# ACTIVITY
Your answer should consist of the listing, repeated exactly.

--- START ---

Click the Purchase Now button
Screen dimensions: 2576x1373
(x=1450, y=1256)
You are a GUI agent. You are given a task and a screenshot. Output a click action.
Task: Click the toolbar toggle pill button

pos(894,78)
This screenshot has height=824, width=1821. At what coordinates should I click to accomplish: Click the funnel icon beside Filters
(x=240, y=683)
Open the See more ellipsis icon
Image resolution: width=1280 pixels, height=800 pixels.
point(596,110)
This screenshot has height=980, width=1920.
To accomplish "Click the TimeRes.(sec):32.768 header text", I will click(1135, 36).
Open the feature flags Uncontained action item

--- END ---

# REPLY
Click the Purchase Now button
Screen dimensions: 2576x1373
(x=1450, y=1256)
You are a GUI agent. You are given a task and a screenshot. Output a click action.
Task: Click the toolbar toggle pill button

pos(894,78)
This screenshot has height=824, width=1821. At what coordinates should I click to accomplish: Click the funnel icon beside Filters
(x=240, y=683)
Open the See more ellipsis icon
Image resolution: width=1280 pixels, height=800 pixels.
point(596,110)
This screenshot has height=980, width=1920.
To accomplish "Click the TimeRes.(sec):32.768 header text", I will click(1135, 36).
Open the feature flags Uncontained action item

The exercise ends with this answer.